Re: Introduce XID age and inactive timeout based replication slot invalidation - Mailing list pgsql-hackers

From Bertrand Drouvot
Subject Re: Introduce XID age and inactive timeout based replication slot invalidation
Date
Msg-id Zf1TOYzC9fniRft1@ip-10-97-1-34.eu-west-3.compute.internal
Whole thread Raw
In response to Re: Introduce XID age and inactive timeout based replication slot invalidation  (Bharath Rupireddy <bharath.rupireddyforpostgres@gmail.com>)
Responses Re: Introduce XID age and inactive timeout based replication slot invalidation
Re: Introduce XID age and inactive timeout based replication slot invalidation
List pgsql-hackers
Hi,

On Fri, Mar 22, 2024 at 01:45:01PM +0530, Bharath Rupireddy wrote:
> On Fri, Mar 22, 2024 at 12:39 PM Bertrand Drouvot
> <bertranddrouvot.pg@gmail.com> wrote:
> >
> > > > Please find the v14-0001 patch for now.
> >
> > Thanks!
> >
> > > LGTM. Let's wait for Bertrand to see if he has more comments on 0001
> > > and then I'll push it.
> >
> > LGTM too.
> 
> 
> Please see the attached v14 patch set.

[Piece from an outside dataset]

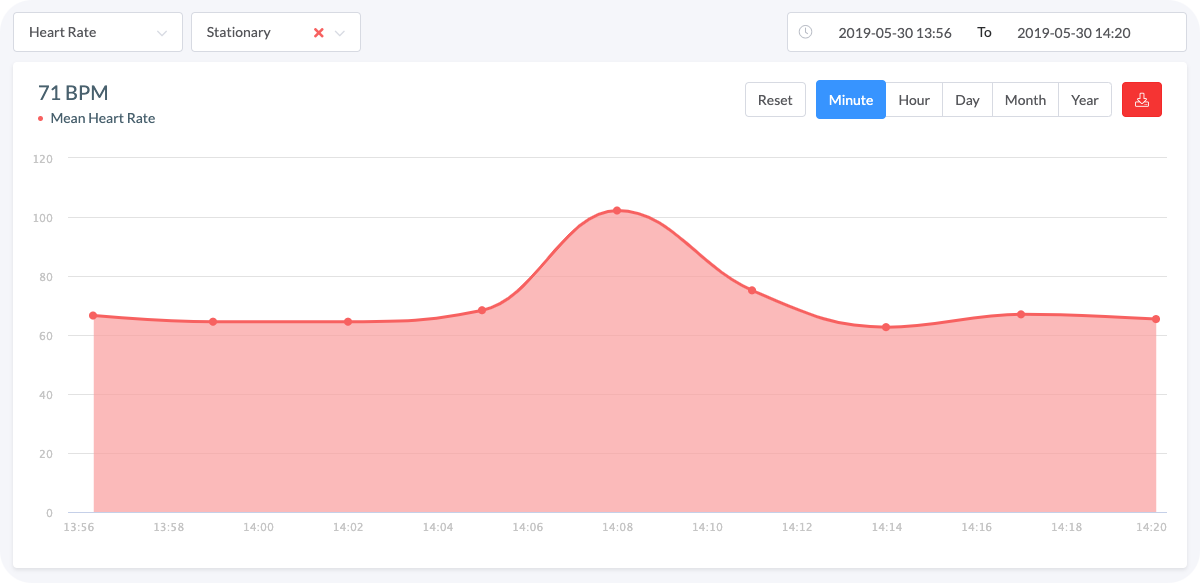Switch to Hour granularity
The image size is (1200, 583).
pyautogui.click(x=914, y=99)
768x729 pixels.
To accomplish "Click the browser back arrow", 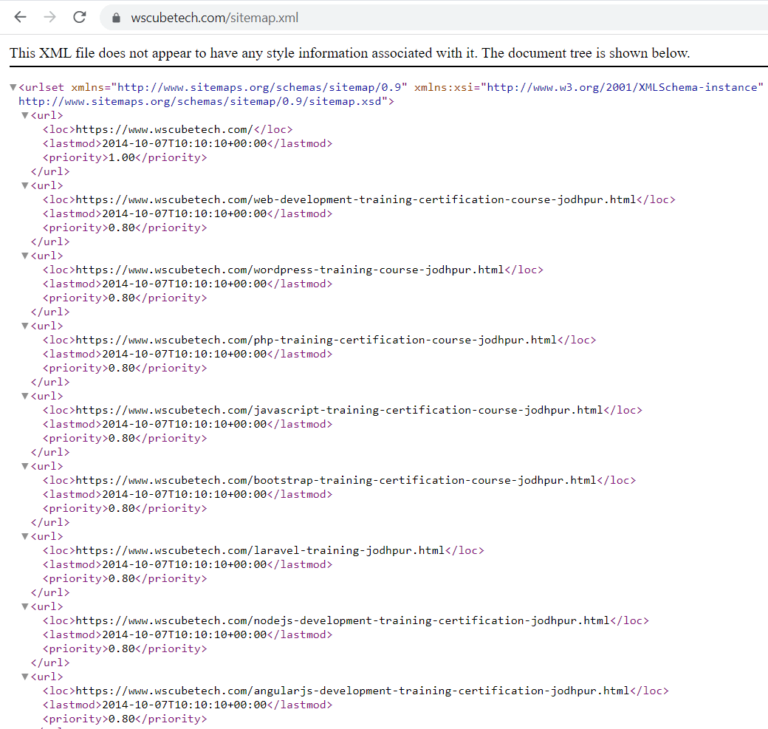I will (19, 17).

No change in the attached
> v14-0001 from the previous patch.

Looking at v14-0002:

1 ===

@@ -691,6 +699,13 @@ ReplicationSlotRelease(void)
                ConditionVariableBroadcast(&slot->active_cv);
        }

+       if (slot->data.persistency == RS_PERSISTENT)
+       {
+               SpinLockAcquire(&slot->mutex);
+               slot->last_inactive_at = GetCurrentTimestamp();
+               SpinLockRelease(&slot->mutex);
+       }

I'm not sure we should do system calls while we're holding a spinlock.
Assign a variable before?

2 ===

Also, what about moving this here?

"
    if (slot->data.persistency == RS_PERSISTENT)
    {
        /*
         * Mark persistent slot inactive.  We're not freeing it, just
         * disconnecting, but wake up others that may be waiting for it.
         */
        SpinLockAcquire(&slot->mutex);
        slot->active_pid = 0;
        SpinLockRelease(&slot->mutex);
        ConditionVariableBroadcast(&slot->active_cv);
    }
"

That would avoid testing twice "slot->data.persistency == RS_PERSISTENT".

3 ===

@@ -2341,6 +2356,7 @@ RestoreSlotFromDisk(const char *name)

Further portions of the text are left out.